The other Bear remained discreetly out of everyone's range. The raid commander had just learned a lesson that he'd pass on to his regimental intelligence officer.

"More radars coming on. Down Beats!" warned the ESM technician. "I count ten - count is increasing. Fourteen - eighteen!" the air-search radar operator sang out next.

"Radar contacts, bearing zero-three-four, range one-eight-zero miles. I count four targets, now five - six targets. Course two-one-zero, speed six hundred knots."

"Here come the Backfires," TAO said.

"Radar contact!" came the next call. "Vampire! Vampire! We have inbound missiles.

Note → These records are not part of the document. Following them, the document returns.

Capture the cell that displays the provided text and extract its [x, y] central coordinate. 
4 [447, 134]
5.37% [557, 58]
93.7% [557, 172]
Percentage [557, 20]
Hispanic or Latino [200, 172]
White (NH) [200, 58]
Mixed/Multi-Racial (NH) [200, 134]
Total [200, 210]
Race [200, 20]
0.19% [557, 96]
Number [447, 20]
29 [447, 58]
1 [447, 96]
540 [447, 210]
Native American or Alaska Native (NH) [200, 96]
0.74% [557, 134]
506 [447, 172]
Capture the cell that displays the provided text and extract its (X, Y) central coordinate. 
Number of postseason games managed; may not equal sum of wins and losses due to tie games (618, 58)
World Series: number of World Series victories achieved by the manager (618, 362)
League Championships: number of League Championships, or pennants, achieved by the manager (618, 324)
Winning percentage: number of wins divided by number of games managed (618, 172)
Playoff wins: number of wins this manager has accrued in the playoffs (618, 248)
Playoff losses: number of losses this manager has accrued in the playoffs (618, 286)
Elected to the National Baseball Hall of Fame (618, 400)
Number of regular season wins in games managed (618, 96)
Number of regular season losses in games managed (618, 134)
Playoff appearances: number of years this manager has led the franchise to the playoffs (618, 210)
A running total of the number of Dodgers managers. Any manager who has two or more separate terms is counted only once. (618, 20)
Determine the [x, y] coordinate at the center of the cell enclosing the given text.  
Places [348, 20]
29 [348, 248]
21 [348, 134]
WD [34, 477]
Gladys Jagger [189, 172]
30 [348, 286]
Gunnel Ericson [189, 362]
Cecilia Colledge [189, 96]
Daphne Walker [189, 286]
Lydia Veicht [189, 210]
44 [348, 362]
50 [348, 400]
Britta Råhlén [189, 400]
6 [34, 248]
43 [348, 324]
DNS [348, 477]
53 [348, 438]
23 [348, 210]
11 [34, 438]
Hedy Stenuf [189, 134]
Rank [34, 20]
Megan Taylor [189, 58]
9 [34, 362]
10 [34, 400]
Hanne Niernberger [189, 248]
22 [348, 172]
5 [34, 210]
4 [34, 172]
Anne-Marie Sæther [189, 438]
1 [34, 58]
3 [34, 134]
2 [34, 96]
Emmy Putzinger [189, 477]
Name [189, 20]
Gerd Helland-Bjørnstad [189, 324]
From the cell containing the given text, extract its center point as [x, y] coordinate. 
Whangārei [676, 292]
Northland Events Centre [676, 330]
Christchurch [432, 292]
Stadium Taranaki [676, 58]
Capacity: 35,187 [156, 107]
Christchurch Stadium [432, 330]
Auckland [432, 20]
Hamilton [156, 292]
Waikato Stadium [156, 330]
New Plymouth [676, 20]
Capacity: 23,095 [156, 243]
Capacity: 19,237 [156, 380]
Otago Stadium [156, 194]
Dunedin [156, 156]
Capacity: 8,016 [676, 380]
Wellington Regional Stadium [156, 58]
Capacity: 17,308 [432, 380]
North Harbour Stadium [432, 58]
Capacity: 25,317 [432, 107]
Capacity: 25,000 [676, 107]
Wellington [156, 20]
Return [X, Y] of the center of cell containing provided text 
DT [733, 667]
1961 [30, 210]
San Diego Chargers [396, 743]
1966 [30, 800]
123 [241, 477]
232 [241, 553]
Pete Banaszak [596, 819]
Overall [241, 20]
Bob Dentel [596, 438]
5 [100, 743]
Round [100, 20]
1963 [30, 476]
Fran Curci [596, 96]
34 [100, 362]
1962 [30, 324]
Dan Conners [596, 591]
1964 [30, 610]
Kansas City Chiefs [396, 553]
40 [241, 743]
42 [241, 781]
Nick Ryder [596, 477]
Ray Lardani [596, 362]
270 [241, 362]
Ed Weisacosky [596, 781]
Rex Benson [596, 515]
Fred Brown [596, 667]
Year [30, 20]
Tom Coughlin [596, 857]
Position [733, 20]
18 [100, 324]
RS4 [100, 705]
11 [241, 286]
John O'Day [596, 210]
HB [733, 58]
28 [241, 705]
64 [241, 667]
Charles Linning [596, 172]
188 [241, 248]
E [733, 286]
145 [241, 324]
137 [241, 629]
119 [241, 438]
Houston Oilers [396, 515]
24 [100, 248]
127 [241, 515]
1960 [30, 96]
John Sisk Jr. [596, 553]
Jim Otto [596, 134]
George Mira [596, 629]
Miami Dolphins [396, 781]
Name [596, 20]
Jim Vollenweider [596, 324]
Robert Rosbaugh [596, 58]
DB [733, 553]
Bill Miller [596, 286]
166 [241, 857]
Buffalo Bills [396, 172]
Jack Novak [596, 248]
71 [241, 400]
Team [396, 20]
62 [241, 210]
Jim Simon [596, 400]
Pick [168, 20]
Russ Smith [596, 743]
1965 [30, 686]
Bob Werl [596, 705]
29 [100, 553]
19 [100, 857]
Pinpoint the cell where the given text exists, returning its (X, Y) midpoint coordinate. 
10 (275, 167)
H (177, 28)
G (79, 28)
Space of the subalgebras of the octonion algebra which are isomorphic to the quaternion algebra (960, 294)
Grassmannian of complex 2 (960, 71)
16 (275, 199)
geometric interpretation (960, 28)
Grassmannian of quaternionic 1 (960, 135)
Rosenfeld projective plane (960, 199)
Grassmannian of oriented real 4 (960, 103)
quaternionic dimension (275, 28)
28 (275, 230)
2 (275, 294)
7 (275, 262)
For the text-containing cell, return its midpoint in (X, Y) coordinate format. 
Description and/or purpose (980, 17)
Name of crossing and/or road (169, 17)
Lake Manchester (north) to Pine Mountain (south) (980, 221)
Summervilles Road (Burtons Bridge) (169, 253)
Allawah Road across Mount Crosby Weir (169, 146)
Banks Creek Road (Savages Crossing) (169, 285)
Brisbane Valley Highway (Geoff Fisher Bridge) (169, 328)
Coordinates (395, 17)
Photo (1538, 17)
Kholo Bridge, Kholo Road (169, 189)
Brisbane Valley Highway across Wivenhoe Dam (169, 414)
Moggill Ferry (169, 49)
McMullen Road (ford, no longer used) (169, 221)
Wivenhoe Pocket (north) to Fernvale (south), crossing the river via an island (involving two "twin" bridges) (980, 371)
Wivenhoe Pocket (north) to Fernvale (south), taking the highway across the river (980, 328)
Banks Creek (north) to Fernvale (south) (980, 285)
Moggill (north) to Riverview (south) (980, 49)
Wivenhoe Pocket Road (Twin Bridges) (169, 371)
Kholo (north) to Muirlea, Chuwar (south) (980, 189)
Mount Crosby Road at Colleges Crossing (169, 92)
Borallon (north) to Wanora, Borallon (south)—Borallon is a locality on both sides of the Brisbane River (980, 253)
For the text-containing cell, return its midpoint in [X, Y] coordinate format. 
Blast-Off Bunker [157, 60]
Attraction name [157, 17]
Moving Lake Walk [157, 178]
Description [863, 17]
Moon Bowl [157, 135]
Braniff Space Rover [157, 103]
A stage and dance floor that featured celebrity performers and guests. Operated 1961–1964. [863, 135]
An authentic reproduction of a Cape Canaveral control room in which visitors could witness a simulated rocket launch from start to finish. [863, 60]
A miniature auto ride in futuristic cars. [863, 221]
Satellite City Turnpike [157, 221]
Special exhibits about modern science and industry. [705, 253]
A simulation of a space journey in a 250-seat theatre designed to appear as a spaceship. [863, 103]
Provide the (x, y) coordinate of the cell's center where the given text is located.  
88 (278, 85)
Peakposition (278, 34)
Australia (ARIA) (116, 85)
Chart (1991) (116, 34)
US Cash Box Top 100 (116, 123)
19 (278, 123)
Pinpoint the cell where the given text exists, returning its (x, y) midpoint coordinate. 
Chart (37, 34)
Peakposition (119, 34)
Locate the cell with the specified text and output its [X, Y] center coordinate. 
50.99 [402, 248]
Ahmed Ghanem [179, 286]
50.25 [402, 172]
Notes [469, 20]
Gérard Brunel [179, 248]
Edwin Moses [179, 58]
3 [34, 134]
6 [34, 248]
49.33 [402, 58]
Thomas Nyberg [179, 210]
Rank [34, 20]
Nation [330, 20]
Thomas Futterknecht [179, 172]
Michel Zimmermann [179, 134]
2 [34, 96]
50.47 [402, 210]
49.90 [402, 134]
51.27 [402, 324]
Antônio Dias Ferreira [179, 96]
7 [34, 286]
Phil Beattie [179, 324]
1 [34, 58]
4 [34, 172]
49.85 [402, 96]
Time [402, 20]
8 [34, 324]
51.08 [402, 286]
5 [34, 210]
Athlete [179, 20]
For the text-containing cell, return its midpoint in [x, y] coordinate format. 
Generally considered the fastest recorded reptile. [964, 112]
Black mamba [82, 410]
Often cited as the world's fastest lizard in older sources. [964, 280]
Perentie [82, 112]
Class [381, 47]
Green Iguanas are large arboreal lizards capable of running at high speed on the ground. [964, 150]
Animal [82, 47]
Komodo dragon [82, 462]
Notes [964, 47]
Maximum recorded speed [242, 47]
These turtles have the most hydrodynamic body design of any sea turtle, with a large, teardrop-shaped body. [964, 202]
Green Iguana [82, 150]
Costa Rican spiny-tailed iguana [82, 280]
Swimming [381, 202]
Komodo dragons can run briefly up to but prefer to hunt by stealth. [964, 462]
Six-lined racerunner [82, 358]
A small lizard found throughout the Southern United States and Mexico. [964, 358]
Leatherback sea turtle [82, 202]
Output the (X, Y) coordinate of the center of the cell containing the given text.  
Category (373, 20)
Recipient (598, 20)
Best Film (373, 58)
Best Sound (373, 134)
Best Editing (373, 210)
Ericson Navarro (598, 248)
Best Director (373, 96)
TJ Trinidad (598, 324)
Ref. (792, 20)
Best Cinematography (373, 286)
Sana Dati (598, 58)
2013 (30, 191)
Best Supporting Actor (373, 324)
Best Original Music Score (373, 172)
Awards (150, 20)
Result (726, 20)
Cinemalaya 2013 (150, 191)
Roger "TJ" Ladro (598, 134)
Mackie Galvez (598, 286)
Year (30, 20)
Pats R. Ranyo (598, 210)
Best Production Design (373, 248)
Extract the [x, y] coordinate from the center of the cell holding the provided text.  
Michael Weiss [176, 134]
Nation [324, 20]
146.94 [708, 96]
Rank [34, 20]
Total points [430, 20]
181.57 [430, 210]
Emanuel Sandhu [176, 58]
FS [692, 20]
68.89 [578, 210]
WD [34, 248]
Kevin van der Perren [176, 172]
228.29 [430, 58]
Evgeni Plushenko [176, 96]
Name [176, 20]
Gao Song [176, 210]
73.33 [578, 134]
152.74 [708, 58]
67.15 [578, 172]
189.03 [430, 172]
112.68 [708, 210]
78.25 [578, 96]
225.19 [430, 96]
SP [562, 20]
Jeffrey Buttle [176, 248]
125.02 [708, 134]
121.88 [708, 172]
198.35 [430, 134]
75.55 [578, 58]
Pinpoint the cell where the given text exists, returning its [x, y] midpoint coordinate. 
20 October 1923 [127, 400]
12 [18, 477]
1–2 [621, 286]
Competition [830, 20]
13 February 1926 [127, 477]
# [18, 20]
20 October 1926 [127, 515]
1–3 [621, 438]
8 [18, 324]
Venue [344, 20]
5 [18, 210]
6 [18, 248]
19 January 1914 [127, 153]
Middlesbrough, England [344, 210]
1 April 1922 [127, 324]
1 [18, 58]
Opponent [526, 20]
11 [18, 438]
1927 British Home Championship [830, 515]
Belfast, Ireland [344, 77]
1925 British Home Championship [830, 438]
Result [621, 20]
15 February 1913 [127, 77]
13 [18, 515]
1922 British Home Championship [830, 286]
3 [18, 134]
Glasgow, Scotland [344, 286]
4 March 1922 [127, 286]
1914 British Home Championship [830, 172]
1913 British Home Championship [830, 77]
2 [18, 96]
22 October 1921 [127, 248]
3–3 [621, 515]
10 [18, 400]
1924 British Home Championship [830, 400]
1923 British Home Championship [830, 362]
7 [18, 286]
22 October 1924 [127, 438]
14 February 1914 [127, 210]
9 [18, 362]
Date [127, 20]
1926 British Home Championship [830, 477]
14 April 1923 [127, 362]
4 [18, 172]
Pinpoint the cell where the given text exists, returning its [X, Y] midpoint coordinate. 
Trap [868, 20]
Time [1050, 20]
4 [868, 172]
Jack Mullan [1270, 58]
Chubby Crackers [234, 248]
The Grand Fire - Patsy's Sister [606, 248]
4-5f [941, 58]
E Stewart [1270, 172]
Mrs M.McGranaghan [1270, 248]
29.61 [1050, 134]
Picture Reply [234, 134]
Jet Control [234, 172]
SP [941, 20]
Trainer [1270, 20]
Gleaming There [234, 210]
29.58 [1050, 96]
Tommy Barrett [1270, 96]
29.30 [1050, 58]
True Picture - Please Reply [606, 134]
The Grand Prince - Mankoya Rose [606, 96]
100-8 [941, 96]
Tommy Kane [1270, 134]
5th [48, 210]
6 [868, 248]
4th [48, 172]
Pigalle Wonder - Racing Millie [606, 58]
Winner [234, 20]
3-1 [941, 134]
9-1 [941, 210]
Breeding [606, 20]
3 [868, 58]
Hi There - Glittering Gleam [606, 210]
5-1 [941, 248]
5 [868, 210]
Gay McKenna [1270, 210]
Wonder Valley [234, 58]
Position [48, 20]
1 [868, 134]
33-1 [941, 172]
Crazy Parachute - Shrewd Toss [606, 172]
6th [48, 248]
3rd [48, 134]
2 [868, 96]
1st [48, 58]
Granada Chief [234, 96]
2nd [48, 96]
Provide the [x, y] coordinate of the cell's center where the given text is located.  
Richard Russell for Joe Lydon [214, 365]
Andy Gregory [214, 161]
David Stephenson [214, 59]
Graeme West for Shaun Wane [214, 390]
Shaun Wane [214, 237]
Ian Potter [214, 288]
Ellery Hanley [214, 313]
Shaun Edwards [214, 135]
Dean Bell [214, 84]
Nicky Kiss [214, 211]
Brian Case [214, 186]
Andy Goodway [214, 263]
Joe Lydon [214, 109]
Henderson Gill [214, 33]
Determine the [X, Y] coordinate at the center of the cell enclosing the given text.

Morris cringed inwardly. The escorts all switched on their radar transmitters. Missiles trained out on the incoming targets. But Pharris was not part of that game. Morris ordered the ship to flank speed, turning north to race away from the missile's probable target area.

"The Backfires are turning back. The Bear is holding position. We have some radio chatter. Now twenty-three inbound missiles. Bearing change on all contacts," TAO said. "They're all headed for the convoy. Looks like we're in the clear.

Morris could hear the crew in the Combat Information Center take one deep collective breath. He watched the radar display with marginal relief. The missiles were streaking in from the northeast, and the SAMs were coming up to meet them. The convoy was again ordered to scatter, the merchantmen racing away from the center of the target. What followed had an eerie resemblance to an arcade game. Of the twenty-three Soviet-launched missiles, nine broke through the SAMs and dove into the convoy. They hit seven merchantmen.

All seven were lost. Some disintegrated at once under the hammering impact of the thousand-kilogram warheads. The others lingered long enough for their crews to escape with their lives. The convoy had left Delaware with thirty ships. Only twenty were left, and there was almost fifteen hundred miles of open ocean between them and Europe.